Telles sont les conséquences du droit de propriété fondé sur le droit de conquête. Il a créé l’esclavage, qui s’est puis tard transformé en servage.

Il a créé aussi le droit d’aînesse. L’aîné a pu dire à son frère cadet : « J’étais là avant toi, j’ai pris possession du logis et des biens de mon père, voilà le fondement de mon droit, voilà ma conquête. »

Conquête pacifique, réglée et sanctionnée par la loi, afin d’éviter les luttes individuelles qui se renouvelleraient trop souvent et troubleraient l’ordre social. 

 

SPIRITUALISME 

La raison humaine s’est ensuite placée à un autre point de vue. Elle a considéré que l’existence est un effet et non pas une cause ; que la première loi qui en découle, la loi de conservation, n’est elle-même qu’une loi de déduction ; que dès lors, il fallait rechercher autre part le principe de la loi, du droit.

Il y a une cause première qui a créé l’espèce humaine ; cette cause, quelle que soit sa nature, s’appelle Dieu.

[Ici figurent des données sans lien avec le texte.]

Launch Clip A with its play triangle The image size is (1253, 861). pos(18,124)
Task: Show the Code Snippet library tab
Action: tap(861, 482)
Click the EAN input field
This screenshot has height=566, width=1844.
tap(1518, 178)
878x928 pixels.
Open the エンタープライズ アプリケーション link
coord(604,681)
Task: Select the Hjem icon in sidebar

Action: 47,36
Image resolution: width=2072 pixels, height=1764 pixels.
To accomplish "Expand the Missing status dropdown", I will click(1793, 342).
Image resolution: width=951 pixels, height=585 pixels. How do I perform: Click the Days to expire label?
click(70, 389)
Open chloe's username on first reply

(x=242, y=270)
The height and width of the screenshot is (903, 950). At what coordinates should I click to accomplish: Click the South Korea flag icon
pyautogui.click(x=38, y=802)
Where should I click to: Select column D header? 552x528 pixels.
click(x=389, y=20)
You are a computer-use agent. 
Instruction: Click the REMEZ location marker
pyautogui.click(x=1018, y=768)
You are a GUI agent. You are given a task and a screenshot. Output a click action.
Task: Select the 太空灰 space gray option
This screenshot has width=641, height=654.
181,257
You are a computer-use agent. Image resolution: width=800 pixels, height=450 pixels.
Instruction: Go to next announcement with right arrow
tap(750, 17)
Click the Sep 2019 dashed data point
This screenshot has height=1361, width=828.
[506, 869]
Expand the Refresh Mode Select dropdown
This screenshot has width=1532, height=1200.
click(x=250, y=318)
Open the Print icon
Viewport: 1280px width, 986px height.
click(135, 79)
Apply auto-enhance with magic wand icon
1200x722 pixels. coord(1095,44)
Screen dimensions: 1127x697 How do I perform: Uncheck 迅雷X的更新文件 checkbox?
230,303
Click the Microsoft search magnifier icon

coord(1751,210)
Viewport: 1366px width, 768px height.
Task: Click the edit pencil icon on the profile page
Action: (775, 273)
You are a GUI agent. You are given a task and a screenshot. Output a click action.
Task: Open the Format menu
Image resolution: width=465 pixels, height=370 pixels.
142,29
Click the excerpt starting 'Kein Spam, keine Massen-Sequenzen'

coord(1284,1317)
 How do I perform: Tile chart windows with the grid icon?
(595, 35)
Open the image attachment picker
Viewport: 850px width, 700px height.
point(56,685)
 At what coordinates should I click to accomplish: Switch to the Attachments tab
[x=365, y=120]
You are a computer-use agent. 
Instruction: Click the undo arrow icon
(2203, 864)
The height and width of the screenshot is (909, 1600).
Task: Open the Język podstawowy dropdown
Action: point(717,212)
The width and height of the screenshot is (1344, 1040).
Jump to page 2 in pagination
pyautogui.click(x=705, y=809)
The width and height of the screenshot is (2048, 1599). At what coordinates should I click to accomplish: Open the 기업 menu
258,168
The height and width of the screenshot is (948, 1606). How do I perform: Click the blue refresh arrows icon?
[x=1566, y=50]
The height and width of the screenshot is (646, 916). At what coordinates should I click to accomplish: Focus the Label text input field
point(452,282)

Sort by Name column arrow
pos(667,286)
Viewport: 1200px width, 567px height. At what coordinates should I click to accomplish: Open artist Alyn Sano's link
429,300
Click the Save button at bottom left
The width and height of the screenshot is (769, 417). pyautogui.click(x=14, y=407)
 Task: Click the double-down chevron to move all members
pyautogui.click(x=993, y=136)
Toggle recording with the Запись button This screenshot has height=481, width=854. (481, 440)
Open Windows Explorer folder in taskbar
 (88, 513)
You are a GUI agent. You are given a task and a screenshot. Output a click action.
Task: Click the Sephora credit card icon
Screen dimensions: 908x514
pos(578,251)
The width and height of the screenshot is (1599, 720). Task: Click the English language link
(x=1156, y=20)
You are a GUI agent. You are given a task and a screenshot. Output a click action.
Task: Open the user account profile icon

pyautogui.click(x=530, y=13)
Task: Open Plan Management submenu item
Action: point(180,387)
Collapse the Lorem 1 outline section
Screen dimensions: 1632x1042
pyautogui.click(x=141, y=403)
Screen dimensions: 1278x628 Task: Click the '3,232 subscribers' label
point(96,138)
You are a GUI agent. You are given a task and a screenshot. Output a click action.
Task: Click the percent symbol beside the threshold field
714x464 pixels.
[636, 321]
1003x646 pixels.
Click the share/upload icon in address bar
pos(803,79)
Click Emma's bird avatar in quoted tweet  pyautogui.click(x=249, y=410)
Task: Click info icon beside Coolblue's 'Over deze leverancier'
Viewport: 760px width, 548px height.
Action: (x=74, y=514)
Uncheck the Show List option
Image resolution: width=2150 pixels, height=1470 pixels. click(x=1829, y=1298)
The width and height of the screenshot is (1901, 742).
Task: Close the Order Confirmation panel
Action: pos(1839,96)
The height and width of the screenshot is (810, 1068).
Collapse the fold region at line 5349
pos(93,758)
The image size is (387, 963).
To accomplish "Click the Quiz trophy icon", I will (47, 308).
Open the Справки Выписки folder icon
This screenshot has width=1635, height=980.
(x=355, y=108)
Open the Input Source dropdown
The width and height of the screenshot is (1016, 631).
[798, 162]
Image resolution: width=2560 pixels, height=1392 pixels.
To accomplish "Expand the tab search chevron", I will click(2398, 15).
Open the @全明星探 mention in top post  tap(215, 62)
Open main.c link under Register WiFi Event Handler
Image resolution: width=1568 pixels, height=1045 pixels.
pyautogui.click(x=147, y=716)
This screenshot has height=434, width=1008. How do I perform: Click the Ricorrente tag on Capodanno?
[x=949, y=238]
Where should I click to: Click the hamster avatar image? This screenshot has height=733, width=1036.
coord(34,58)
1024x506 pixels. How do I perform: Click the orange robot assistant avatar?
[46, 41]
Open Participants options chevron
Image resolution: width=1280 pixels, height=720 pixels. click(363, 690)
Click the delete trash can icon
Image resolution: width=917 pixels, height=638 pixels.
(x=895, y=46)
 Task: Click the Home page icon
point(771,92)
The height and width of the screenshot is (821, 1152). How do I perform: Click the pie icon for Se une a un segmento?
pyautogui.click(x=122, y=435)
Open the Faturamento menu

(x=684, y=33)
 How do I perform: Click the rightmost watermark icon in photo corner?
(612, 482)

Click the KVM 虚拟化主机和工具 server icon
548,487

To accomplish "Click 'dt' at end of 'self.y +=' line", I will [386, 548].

En donnant la vie à l’homme, Dieu n’a pas voulu faire une chose vaine. Il a voulu sans doute que cette vie pût se développer suivant les lois de sa création ; c’est pourquoi il a donné à l’homme des droits correspondant à ce but. Ainsi, le droit n’a plus pour arbitre unique la force, mais la volonté de Dieu, c’est-à-dire la raison, la justice.

On a ainsi spiritualisé, divinisé même le principe du droit.

 

AUTRE MANIÈRE D’ENVISAGER LA QUESTION 

Nous supposons que la question s’agite entre deux frères, et que l’aîné réclame son droit d’aînesse en vertu du principe exposé plus haut. Le cadet pourra répondre que la loi de conservation ne peut pas être la source, le principe unique du droit ; qu’il y a, à côté de la loi de conservation de l’individu, la loi de conservation de l’humanité.

Cette loi de la conservation de l’espèce humaine est écrite dans l’organisation de l’homme, dans les plus impérieux de ses désirs, qui le poussent à la procréation ; elle est écrite dans son coeur, dans ses sentiments, qui le portent à entourer sa progéniture des soins les plus tendres et les plus dévoués.

A sa naissance, l’enfant a des besoins ; il a donc des droits. Il n’a aucune faculté ; par conséquent il n’a pas de devoir.

Quant au père, il a des devoirs, et n’a pas de droit envers son enfant.  Voilà comment se révèle la loi de conservation de l’espèce humaine dans les actes qui la réalisent : tous les devoirs au père, tous les droits à l’enfant.

Cette loi de la conservation de l’espèce humaine est une loi qui veut le renouvellement et non la durée des individus ; c’est une loi de l’avenir et non du passé ; elle est pour ceux qui viennent et non pour ceux qui s’en vont ; elle convie ces derniers, non à résister à ceux qui viennent, mais à leur céder la place. D’après cette loi de la nature, le fils ne doit pas précéder son père dans la tombe.

Ces mêmes principes s’appliquent au frère aîné à l’égard du frère cadet. Si le premier peut invoquer, pour fonder son droit, le principe de la conservation de l’homme pris individuellement, le second a pour lui la loi de conservation de l’humanité, il a pour lui la loi supérieure. Il peut dire à son frère : « Ton âge t’impose des devoirs et ne te donne pas de droits à l’encontre des miens. »

Les observations qui précèdent peuvent fournir une explication d’un sens élevé à l’anecdote du droit d’aînesse vendu pour un plat de lentilles. Les deux frères cités dans la Bible se disputaient sans doute sur leurs droits respectifs. Ils transigèrent moyennant un plat de lentilles, Esaü comprenant que la date de sa naissance ne lui conférait aucun droit.